In the book, the modern viewpoint of central planning is put on display along with a defense of paternalism and what is termed "choice architecture".

Book Title

The book title is descriptive of its content in that the authors believe that they can use government to "nudge" you into making better decisions.


After introducing the reader to a "choice architect" named Carolyn, the authors proceed to delve into research about cell phones and what they view as the problem of too many choices. Research, they claim, shows that the buyer will take whatever the default option is, even as a more expensive(higher end) option is chosen and more choices result.[1] There are two important lessons that they conclude from this research:

First, never underestimate the power of inertia. Second, that power can be harnessed.[1]

Choice Architecture

Using Carolyn and a helper named Adam as examples to promote paternalism, the authors highlight a cafeteria experiment:

He was right. Simply by rearranging the cafeteria, Carolyn was able to increase or decrease the consumption of many food items by as much as 25 percent.[2]

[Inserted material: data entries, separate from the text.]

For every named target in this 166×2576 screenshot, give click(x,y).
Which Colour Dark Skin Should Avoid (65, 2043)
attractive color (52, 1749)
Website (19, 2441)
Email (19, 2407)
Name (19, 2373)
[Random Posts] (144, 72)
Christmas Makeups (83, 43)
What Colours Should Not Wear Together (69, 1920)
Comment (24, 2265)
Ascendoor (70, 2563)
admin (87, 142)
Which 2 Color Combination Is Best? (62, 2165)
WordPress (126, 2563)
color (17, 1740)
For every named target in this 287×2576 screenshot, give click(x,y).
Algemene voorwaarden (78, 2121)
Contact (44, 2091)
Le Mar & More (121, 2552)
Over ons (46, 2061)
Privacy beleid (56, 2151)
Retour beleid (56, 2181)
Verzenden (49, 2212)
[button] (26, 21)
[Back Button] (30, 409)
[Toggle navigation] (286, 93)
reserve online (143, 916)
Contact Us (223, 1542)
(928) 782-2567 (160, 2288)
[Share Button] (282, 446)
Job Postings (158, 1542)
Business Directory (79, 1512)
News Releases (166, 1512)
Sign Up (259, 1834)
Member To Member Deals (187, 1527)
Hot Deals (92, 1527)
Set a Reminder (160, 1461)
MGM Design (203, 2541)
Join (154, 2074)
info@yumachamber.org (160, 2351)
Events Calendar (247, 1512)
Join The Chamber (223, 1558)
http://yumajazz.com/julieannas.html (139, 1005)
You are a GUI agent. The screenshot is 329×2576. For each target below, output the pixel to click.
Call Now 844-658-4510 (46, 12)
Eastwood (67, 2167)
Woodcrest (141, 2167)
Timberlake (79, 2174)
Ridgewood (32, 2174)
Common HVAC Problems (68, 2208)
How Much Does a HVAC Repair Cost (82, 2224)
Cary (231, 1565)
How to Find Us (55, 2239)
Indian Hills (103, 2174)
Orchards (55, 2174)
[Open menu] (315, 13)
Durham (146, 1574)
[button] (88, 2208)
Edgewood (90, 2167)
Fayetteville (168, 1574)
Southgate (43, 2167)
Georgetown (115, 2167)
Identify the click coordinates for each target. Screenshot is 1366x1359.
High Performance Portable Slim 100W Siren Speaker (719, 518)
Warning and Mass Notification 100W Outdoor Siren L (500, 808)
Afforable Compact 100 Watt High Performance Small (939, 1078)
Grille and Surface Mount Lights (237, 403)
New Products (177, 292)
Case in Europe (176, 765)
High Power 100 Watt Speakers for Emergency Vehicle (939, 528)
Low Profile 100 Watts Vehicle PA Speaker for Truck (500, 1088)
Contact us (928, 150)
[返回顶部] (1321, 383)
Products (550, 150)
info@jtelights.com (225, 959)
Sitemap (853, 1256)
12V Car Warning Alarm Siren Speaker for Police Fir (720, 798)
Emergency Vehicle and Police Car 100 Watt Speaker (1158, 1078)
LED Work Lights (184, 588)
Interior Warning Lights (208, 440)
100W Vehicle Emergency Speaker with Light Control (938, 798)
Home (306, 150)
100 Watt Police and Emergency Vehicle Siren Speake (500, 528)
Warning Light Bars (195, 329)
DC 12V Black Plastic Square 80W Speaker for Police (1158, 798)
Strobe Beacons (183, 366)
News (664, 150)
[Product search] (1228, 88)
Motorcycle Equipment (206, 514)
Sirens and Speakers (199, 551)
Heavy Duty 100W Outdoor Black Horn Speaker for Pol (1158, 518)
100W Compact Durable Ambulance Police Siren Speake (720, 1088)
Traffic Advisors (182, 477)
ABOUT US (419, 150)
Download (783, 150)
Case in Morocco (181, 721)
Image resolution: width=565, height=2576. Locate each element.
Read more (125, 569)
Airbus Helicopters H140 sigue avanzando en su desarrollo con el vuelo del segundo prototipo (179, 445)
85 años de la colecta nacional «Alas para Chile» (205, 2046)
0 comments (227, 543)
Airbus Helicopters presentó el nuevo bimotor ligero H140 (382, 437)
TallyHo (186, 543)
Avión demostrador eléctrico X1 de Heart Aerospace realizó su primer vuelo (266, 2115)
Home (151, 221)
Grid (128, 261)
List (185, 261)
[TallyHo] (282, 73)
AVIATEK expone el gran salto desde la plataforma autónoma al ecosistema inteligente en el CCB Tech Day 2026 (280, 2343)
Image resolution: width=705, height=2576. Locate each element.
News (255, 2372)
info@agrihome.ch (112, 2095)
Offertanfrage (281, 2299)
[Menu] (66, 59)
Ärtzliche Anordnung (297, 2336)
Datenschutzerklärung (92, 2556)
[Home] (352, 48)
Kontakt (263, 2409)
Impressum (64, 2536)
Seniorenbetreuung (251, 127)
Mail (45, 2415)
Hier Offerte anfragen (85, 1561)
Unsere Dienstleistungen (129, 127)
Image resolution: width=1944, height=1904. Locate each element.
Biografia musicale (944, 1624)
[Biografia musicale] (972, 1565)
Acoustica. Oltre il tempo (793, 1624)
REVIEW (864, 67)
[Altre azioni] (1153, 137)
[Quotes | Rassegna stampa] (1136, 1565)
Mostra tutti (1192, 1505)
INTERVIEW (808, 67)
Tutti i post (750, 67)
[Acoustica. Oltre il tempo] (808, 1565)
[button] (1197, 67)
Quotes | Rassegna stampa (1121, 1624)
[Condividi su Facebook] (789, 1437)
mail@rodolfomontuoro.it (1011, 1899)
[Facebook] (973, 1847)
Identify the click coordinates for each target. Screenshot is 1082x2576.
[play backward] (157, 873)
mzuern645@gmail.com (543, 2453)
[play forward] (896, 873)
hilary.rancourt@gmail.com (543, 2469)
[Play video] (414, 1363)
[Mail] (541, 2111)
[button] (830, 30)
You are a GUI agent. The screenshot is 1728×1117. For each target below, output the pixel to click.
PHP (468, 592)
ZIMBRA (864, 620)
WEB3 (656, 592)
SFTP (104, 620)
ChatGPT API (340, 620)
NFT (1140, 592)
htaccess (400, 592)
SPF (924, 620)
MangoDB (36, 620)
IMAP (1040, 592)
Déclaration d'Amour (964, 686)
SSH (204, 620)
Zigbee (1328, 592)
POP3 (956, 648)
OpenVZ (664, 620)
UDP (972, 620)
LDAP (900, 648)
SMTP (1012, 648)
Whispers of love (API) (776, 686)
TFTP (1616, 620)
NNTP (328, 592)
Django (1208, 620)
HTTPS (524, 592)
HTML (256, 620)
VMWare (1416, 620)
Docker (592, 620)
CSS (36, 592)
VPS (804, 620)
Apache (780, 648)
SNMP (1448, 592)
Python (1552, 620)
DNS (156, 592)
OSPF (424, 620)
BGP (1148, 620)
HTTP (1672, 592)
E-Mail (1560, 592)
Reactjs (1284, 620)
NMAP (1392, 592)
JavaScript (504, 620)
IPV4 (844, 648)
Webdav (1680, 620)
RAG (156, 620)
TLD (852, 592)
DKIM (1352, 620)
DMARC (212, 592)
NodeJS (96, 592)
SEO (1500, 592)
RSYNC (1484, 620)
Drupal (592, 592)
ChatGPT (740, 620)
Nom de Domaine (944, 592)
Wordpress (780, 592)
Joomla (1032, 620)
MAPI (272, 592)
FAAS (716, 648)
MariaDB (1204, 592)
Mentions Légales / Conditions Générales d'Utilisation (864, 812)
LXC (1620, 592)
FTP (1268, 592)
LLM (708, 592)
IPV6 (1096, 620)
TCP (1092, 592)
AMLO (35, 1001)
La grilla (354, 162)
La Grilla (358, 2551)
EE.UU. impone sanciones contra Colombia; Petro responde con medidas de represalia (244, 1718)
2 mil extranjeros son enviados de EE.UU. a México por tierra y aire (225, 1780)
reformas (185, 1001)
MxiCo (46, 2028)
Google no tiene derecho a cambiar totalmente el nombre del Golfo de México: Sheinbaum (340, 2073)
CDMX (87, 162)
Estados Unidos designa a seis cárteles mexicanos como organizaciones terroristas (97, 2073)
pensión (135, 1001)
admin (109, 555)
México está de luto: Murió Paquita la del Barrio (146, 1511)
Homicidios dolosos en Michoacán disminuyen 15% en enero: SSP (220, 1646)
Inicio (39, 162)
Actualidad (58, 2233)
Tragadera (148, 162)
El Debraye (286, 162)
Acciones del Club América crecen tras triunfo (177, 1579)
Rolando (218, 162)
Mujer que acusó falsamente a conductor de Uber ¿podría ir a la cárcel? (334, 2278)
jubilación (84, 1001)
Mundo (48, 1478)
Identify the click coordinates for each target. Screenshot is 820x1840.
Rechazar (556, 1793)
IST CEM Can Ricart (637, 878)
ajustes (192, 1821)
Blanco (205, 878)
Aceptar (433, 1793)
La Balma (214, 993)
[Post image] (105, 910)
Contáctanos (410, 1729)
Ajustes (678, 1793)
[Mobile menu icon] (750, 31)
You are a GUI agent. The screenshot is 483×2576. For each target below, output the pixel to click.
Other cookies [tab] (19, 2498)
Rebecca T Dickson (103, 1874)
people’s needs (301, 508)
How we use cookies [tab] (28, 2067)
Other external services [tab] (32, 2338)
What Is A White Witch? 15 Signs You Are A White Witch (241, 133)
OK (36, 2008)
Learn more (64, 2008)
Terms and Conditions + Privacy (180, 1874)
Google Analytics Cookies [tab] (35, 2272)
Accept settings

By "architecting" people's choices, that is, by putting fruits in front of cake or vegetables on a higher row, eye level, they were able to exert an influence over people.

Government Advocacy

Calling their "nudge" formula "Libertarian Paternalism", the authors make a direct plea for governmental policy.[3]

First, they say this is libertarian because people are still left to choose.

Secondly, the paternalistic aspect is in that "it is legitimate for choice architects to try to influence people's behavior in order to make their lives longer, healthier, and better." - being almost word for word the title of the book.

Governments, no less than cafeterias(which governments frequently run), have to provide starting points of one or another kind. This is not avoidable.[4]


Glenn Beck has been highly critical of Sunstein and his un-announced nudges.[5] He points out[6] that those who are nudging get tired of our noncompliance. "And then when you won’t do what they ask you to do, then they just shove you."[5]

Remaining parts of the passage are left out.